Statistical analysis
Data were entered into SPSS version 13.0 software (SPSS Inc., Chicago, IL, USA) and the Kolmogorov–Smirnov test was used to check the normality of the data. With the aim of detecting differences in averages of 10 nmol/ml (alpha-amylase), 400 ng/ml (IgA), and 100 μg/ml (total protein), with a variance of double this difference, an alpha error of 5%, and a beta error of 20%, it was determined that a sample size of 12 was required; a larger sample was recruited to allow for possible losses.
Subsequently, a two-by-two comparison of the four values found for each biomarker was performed using the Student t -test for paired samples.
Results
A total of 15 patients fulfilled the study criteria; five other patients were ruled out, as they did not meet the inclusion criteria. A total of 30 mandibular molar extractions were performed. Eight of the patients were male (53%) and seven were female (47%); they ranged in age from 20 to 37 years.

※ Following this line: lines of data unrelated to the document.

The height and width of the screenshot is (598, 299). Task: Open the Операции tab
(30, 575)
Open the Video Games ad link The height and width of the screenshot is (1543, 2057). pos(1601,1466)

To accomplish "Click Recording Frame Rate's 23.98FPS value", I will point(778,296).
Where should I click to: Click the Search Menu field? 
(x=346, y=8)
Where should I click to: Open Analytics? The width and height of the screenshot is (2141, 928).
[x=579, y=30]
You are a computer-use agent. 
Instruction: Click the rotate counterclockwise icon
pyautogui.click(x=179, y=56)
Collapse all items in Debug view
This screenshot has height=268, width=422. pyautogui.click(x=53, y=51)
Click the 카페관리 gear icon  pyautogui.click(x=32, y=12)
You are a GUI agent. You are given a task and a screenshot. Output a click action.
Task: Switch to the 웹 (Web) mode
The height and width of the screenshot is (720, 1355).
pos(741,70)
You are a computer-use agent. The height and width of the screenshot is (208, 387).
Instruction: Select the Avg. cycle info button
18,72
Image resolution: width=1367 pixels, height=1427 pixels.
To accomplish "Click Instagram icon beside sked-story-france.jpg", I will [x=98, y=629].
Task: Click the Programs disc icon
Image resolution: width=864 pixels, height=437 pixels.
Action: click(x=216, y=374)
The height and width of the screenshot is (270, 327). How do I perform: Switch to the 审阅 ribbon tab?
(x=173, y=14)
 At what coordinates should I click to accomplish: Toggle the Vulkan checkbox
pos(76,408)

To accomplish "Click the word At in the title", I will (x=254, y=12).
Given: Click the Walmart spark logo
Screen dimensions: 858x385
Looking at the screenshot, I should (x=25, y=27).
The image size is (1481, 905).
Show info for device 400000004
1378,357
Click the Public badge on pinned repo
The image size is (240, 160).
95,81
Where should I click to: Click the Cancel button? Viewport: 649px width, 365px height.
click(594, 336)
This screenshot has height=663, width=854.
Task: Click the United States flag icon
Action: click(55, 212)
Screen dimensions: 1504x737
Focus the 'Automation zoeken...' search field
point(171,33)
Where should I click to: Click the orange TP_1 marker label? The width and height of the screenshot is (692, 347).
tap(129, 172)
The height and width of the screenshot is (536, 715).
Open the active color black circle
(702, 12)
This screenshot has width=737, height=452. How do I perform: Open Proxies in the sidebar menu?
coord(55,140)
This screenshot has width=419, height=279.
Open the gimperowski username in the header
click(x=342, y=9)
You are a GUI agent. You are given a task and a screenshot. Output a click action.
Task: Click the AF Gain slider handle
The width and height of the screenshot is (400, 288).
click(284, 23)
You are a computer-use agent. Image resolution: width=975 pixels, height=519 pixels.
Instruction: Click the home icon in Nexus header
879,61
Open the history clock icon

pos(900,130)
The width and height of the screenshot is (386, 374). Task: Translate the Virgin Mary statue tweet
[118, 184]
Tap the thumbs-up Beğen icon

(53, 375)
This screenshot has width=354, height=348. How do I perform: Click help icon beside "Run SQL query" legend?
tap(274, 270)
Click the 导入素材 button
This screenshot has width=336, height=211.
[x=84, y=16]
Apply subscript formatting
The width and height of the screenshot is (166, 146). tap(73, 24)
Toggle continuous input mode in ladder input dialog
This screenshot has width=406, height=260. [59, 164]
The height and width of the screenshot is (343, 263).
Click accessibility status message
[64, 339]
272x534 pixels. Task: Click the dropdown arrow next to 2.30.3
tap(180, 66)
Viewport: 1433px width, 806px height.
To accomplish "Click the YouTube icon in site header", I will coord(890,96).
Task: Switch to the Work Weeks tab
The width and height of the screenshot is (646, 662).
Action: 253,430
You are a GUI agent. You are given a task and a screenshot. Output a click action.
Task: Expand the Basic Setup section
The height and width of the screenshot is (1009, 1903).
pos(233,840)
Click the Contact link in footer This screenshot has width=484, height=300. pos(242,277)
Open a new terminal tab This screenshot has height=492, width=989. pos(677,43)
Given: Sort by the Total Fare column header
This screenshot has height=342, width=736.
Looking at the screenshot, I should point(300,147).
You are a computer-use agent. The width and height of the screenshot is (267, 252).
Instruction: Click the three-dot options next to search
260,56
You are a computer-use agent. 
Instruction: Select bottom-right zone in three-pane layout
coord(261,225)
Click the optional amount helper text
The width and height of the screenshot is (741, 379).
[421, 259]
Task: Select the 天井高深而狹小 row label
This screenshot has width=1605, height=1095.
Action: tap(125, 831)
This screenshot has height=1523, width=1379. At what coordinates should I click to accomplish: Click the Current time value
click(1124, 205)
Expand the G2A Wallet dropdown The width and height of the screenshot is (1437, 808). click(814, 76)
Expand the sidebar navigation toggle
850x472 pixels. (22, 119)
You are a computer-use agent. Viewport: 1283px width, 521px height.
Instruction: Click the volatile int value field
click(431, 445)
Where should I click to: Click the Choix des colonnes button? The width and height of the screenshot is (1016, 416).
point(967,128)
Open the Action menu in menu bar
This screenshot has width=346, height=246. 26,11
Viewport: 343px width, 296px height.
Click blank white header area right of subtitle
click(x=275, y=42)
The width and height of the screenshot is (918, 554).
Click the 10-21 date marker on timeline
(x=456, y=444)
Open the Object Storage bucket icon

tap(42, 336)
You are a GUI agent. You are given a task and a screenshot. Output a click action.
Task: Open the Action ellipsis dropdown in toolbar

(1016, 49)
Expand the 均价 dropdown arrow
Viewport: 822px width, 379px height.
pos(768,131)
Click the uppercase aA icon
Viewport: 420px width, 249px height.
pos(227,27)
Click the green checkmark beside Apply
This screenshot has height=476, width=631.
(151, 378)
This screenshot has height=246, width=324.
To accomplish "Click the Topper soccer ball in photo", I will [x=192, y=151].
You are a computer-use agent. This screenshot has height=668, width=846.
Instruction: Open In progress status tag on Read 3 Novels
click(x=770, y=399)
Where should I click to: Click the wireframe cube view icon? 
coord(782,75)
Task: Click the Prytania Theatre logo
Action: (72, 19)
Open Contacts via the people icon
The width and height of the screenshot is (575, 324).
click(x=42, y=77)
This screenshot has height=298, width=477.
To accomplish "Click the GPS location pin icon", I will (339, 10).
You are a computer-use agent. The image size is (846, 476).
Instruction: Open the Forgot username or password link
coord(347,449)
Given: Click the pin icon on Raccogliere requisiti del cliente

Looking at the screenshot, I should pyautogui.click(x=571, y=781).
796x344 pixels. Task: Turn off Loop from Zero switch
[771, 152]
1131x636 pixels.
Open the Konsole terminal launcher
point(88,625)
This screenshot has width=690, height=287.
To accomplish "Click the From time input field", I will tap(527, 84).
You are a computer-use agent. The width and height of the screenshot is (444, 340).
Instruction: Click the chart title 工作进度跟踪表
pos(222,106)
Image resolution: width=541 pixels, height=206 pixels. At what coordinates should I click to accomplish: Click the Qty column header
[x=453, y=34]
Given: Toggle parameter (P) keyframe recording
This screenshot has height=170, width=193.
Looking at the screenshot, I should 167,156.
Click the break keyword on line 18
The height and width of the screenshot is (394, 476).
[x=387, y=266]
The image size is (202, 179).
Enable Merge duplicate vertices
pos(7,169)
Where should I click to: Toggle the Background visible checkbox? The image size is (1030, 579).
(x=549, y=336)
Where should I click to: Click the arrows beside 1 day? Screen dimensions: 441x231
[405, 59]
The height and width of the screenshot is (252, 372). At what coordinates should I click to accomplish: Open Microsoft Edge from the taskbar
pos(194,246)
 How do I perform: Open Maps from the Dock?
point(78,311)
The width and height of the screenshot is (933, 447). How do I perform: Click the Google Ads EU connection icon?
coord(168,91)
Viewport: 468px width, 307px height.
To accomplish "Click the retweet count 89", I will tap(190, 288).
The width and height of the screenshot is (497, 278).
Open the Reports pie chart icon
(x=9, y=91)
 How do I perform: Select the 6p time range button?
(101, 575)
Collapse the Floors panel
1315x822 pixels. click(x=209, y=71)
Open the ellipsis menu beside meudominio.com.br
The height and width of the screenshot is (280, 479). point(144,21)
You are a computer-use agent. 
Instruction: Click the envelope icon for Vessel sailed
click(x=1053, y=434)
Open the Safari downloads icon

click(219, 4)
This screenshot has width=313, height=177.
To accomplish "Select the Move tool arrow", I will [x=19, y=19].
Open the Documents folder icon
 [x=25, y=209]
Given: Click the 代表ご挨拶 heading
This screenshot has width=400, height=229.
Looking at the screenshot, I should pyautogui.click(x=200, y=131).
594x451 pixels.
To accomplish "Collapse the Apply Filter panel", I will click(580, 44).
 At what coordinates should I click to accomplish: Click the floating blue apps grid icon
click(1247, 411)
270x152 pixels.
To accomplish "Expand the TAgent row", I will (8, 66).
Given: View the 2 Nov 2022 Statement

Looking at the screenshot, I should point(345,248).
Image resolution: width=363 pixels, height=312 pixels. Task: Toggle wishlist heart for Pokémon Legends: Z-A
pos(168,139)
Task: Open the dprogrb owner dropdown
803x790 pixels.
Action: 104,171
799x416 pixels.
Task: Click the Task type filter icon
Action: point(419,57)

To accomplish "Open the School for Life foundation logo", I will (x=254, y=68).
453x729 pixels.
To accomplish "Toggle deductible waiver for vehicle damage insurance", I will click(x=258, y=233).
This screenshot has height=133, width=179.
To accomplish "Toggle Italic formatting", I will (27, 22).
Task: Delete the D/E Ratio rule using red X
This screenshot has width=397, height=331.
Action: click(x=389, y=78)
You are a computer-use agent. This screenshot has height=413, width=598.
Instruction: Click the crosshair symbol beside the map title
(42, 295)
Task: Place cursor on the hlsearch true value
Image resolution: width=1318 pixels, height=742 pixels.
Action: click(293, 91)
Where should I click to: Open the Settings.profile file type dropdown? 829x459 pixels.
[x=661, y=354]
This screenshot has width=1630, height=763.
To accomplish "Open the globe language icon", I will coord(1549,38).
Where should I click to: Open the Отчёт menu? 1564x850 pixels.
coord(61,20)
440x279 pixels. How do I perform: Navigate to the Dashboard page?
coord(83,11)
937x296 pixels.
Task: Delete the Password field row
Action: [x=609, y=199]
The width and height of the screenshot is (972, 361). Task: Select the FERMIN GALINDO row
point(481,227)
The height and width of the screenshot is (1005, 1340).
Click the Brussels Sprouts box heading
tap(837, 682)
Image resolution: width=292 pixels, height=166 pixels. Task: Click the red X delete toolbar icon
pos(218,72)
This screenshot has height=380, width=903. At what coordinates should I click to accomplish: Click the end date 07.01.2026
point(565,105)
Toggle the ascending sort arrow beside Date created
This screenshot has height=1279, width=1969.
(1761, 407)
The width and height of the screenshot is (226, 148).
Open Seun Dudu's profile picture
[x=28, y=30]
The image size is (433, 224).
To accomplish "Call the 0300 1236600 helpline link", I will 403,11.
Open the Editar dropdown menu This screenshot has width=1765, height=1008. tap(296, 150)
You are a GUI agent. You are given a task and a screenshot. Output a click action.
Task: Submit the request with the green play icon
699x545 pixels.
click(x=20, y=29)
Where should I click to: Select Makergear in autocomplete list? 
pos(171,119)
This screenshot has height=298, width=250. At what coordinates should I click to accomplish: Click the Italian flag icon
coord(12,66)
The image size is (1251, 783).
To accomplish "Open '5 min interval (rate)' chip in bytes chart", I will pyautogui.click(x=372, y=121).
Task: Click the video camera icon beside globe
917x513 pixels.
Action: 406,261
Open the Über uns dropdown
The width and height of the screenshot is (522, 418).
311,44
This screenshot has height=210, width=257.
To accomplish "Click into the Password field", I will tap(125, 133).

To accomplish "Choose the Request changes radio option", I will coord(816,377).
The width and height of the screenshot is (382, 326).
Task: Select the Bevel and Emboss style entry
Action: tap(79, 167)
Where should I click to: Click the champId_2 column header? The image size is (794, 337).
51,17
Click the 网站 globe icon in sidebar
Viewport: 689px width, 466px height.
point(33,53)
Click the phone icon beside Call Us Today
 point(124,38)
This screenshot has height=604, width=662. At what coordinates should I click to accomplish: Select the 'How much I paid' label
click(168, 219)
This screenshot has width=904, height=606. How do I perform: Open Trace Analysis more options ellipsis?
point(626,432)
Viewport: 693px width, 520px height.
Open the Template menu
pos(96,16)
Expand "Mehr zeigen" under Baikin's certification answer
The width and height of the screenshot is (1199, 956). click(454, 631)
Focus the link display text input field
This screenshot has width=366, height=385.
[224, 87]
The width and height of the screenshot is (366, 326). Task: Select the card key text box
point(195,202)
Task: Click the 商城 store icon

Only patients with a diagnosis of impacted lower third molars were selected for the study (100%). Seven of the patients were identified as smokers and eight as non-smokers. The patients completed the proposed treatment. No complications were identified during the postoperative period. The data relating to the healing process and postoperative inflammation were fully compatible with clinical norms.
The variables recorded were the salivary concentrations of alpha-amylase (nmol/ml), IgA (ng/ml), and total protein (μg/ml) throughout the four different stages of the study ( Table 2 ).
| Before surgery | Post-surgery | After 2 h | After 7 days | |
|---|---|---|---|---|
| Alpha-amylase (nmol/ml) | 100.55 ± 3.1 * | 105.46 ± 9.0 | 114.15 ± 17.1 * , ** | 102.13 ± 3.0 ** |
| IgA (ng/ml) | 4662.43 ± 1492.6 | 3686.18 ± 2015.7 | 4348.58 ± 2383.2 | 4562.23 ± 1495.1 |
| Total proteins μg/ml | 689.15 ± 424.8 | 926.63 ± 367.4 | 1104.55 ± 587.9 | 1050.98 ± 356.5 |
On statistical analysis, the only salivary biomarker that was found to be correlated with the inflammatory response to surgery was alpha-amylase; this was significant at 2 h and at 1-week after extraction ( P < 0.05). Thus, the concentration of alpha-amylase after third molar removal was relevant ( P < 0.05) ( Fig. 1 ).
No statistically significant results were obtained for IgA and total protein. There was no correlation between post-surgical inflammation and the concentration of these two salivary biomarkers. A peak in the values of IgA could be observed at 2 h after the surgical procedure, and values of total proteins increases during post-surgery period. No data linked them directly to postoperative inflammation ( Fig. 2 ).